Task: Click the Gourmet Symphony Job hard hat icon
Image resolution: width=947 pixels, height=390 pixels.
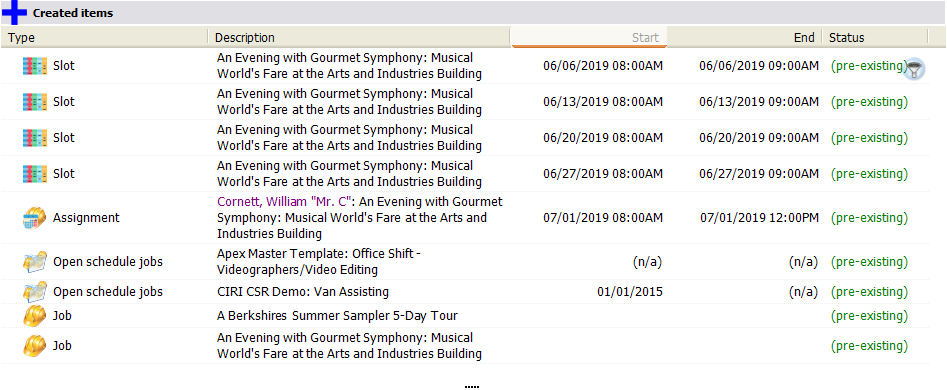Action: tap(34, 346)
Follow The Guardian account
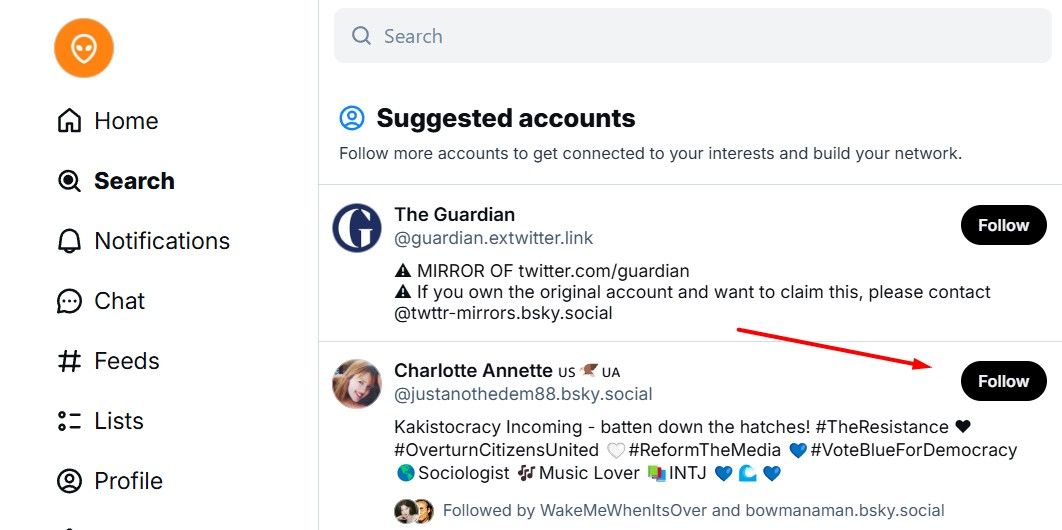Image resolution: width=1062 pixels, height=530 pixels. click(1003, 225)
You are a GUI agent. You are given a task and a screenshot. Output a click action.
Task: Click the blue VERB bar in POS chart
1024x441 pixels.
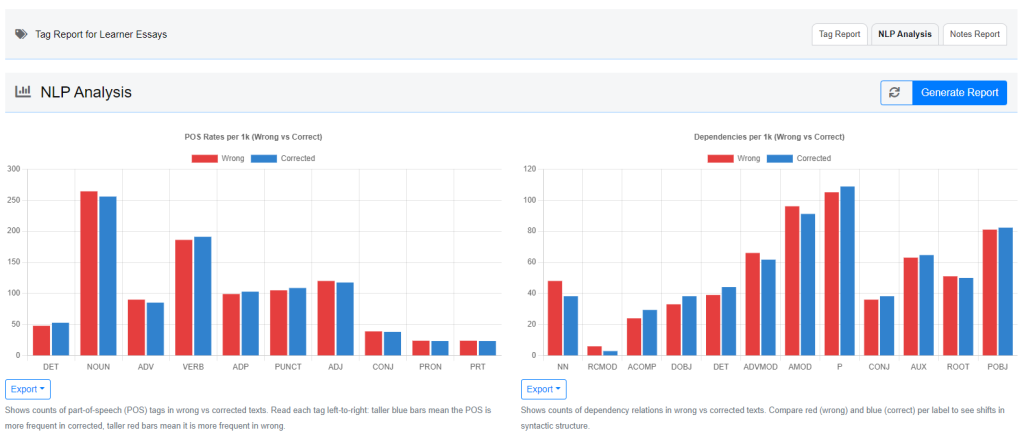point(202,296)
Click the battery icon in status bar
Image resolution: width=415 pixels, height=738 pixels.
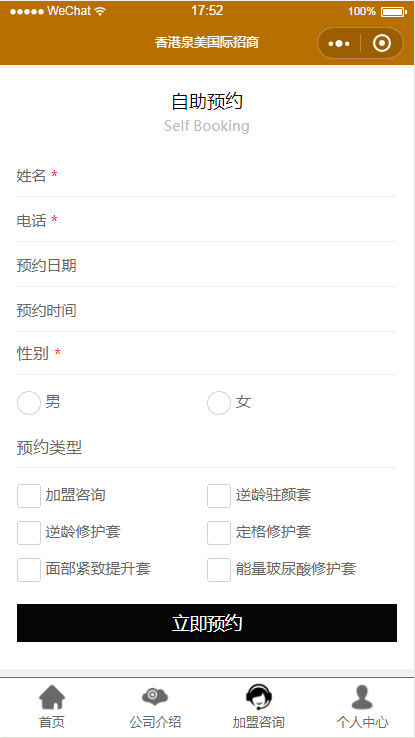[393, 12]
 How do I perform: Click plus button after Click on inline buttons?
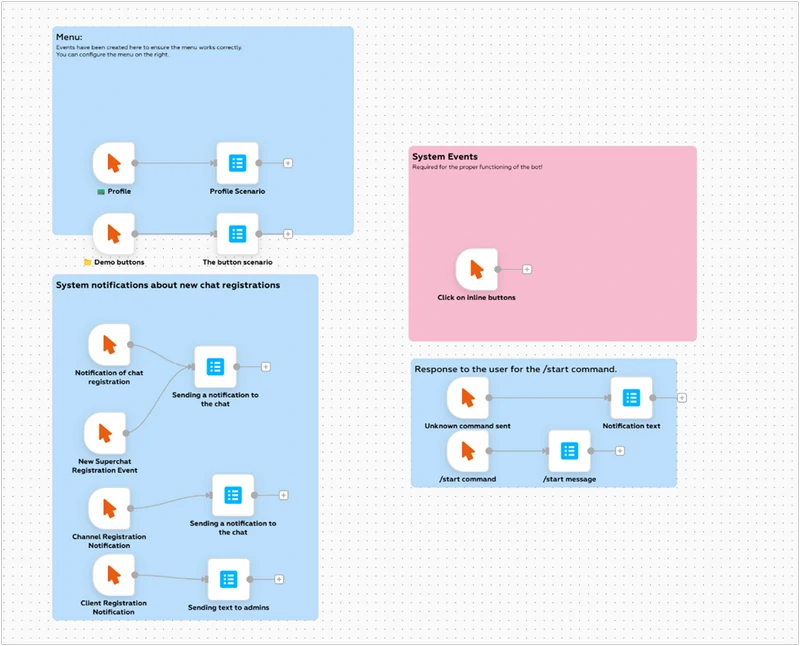coord(527,269)
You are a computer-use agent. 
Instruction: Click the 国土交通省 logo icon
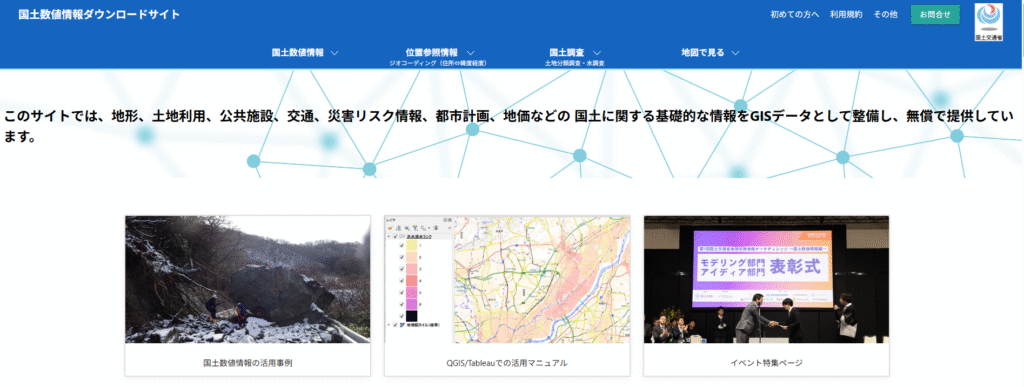click(988, 22)
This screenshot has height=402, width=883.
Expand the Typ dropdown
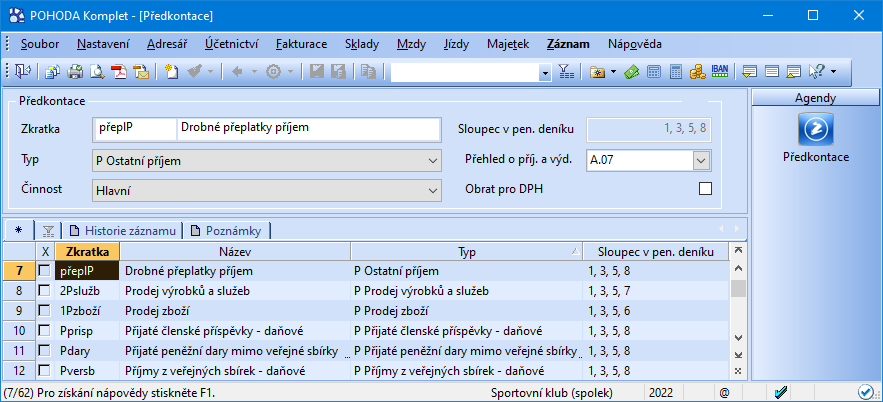pyautogui.click(x=432, y=159)
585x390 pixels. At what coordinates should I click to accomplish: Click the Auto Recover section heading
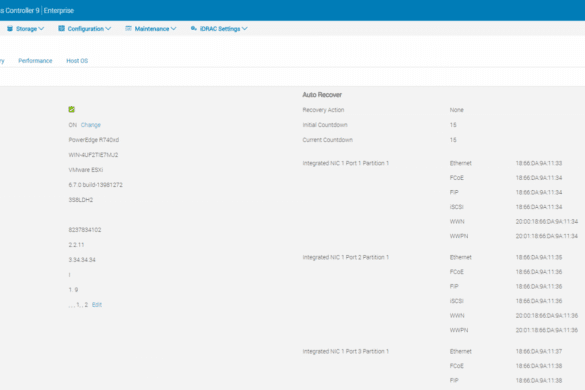click(322, 95)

▬▬▬▬▬▬▬▬▬▬

◆ Assignment
The lines to be quoted run from the line containing "Task: Click the blue VERB bar in POS chart" through the end of the entries above, both included; quote them exactly and leave out any pictures.

◆ Answer section
Task: Click the blue VERB bar in POS chart
1024x441 pixels.
point(202,296)
Click the battery icon in status bar
Image resolution: width=415 pixels, height=738 pixels.
[393, 12]
 How do I perform: Click plus button after Click on inline buttons?
coord(527,269)
You are a computer-use agent. 
Instruction: Click the 国土交通省 logo icon
click(988, 22)
This screenshot has height=402, width=883.
Expand the Typ dropdown
pyautogui.click(x=432, y=159)
585x390 pixels. At what coordinates should I click to accomplish: Click the Auto Recover section heading
click(322, 95)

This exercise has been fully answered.